**WHAT IS ASKED:** Continue the excerpt on electrostatic charges and weighing accuracy, picking up after its final sentence.

Electrostatically charged samples or containers can be difficult to weigh. Problems with balance stability or measurement drift can often be caused by static charges. This application note explains measures that can be taken to prevent electrostatic charges building up, but more importantly what can be done to dissipate these charges once they have been generated. Understanding electrostatic charges and the effects they can have on samples and containers are critical to avoid disruption to weighing processes.

What is Static

Static is the accumulation of electrical charges on the surface of a non-conductive material. The phenomenon of static electricity requires the separation of positive and negative charges. When two different materials are in contact with one another, electrons can move from one material to the other, which leaves a positive charge on one material, and an equal negative charge on the other.

What Causes Electrostatic Charges

Friction is the most common way for electrostatic charges to be generated on an object. Everyone remembers the experiment in physics class, where a glass rod is rubbed with a cloth and will then attract small pieces of paper or lift the hair away from your head. Typical laboratory examples include:
Drying a glass beaker with a cloth
• Handling a volumetric flask with disposable gloves
• Unpacking a laboratory vessel from a plastic bag
• Filling a vessel with loose materials (bulk)
Charge separations are caused by rubbing, for example, when tare containers are grasped or lifted. This is fostered by materials that have a strong electrical insulation effect, such as PTFE or plastic materials (like polypropylene, polycarbonate or polystyrene), but also glass. In addition, unfavourable external conditions, such as a dry atmosphere, poorly grounded floors, or the use of plastic gloves, can contribute to the formation of charge separation and, thus, to electrostatic charging.
However, charges can also arise without the involvement of friction. Merely separating two different materials, such as lifting a glass flask off of a plastic surface is sufficient to generate a strong static charge.

The Effects on Weighing and Weighing Accuracy

Electrostatic charges can cause sample handling difficulties, errors in weighing results, and longer weighing times. The effect on the accuracy and reproducibility of the measured value can be very significant.
The presence of static is often recognisable by:
• Drifting measurement readings
• Non-repeatability of measurement results
• Balance instability (or stabilisation time longer than usual)
Drift and non-repeatability of results, and balance instability is usually due to the dissipation of electrostatic charges. These observations are due to the vertical component of the Coulomb force continually changing, which makes it difficult to obtain a precise measurement difficult.
Electrostatic charges also disrupt the weighing process if the sample or opening of the tare container is charged.

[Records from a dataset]
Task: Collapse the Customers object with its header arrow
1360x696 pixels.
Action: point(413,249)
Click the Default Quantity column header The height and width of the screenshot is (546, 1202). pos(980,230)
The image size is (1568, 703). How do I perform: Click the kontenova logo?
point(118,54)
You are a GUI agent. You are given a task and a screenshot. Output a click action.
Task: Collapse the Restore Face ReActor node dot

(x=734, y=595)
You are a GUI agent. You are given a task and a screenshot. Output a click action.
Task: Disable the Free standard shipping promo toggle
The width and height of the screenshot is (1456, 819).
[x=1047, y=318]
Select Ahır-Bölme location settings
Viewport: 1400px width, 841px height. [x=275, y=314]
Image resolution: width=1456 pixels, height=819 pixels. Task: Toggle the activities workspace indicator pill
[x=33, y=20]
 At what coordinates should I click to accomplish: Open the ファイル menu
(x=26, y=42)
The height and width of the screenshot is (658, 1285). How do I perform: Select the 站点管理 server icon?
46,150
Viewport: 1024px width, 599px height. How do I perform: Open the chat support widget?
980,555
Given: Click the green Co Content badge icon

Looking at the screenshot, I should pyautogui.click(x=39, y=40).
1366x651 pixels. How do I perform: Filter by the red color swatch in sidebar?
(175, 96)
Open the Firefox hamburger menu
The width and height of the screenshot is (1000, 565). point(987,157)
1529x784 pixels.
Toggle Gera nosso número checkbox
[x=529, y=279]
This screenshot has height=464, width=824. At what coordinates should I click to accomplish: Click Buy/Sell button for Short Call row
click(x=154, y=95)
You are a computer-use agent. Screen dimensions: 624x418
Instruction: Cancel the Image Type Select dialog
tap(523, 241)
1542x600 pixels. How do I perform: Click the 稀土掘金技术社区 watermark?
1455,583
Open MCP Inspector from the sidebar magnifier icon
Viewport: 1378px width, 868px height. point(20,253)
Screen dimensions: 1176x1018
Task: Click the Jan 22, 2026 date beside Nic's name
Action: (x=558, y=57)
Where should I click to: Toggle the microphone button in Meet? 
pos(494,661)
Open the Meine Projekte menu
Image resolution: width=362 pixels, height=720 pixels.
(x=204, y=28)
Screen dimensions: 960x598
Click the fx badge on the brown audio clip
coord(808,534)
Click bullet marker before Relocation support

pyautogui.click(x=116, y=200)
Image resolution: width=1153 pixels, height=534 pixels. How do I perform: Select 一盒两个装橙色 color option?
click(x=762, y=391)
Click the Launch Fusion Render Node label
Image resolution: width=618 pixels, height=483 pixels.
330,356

**RESULT OF THIS TASK:**
When this happens, powder can ‘jump’ from the spatula onto the tare container, causing precision working to become an ordeal (as illustrated in Figure 1). Dry powders are very susceptible to static influences and can be troublesome to weigh. Weighing a small quantity into a large glass or polymer vessel represents the classic use case where an electrostatic charge could significantly increase the error of the weighing result.
Figure 1. ‘Jumping’ powder during the weighing-in step caused by electrostatic charges.
The cause of these issues is a net charging of the weighing sample that, without additional measures, is not reduced or is reduced only slowly. If weighing vessels are charged, polar opposite charges on the metal surfaces of the weighing chamber are attracted to them (see Figure 2). This attraction between the charged vessel to the weighing pan and the charges on the weighing chamber produce an additional force that the balance measures as supposed extra weight. Typically, under such influences, balances take a long time to stabilise, and the measurement is inaccurate due to the additional disruptive force.
 
Figure 2. A negative charge on the measuring flask and a positive charge on the balance housing cause a force to be exerted between the balance and the vessel. The vertical component of this force adds to the weight of the flask and influences the weighing result.
The effects on the weighing accuracy could be:
•    The reported value could be more or less than the real weight
•    Errors in the range of 1−100 mg have been observed
Because the charges generated can be negative or positive, and either attract or repel each other, the real weight may be more or less than the reported value. Errors of a few milligrams to 100 mg have been observed, which is highly significant in terms of percentage error when weighing small samples.
Yet there are cases where the problem is difficult or indeed impossible to notice. For example, it is possible to achieve a stable weight with a net electrostatic force present, without any of the typical indicators that static is affecting the weighing result.

How Quickly do Charges Dissipate?

Electrostatic charges dissipate over time:
•    Depending on the conditions, charge dissipation can take a few seconds or minutes, or several hours in a controlled dry atmosphere (relative humidity ≤ 20%).
•    Good insulators (e.g. borosilicate glass or laboratory grade plastics) can make charge dissipation slower.
Charges dissipate fast from poorly insulating materials (good electrical conductors), but this can be very slow with items made from a good insulator (poor electrical conductor).
Most laboratory vessels are made of borosilicate glass, which is an excellent electrical insulator. The same is true for almost all laboratory-grade plastics used in the manufacture of laboratory items. Even common window glass (sodium silicate glass) makes a good insulator under dry conditions. These good insulating materials can slow down charge dissipation. Clean glassware taken straight from the laboratory dishwasher carries and holds a large amount of charge.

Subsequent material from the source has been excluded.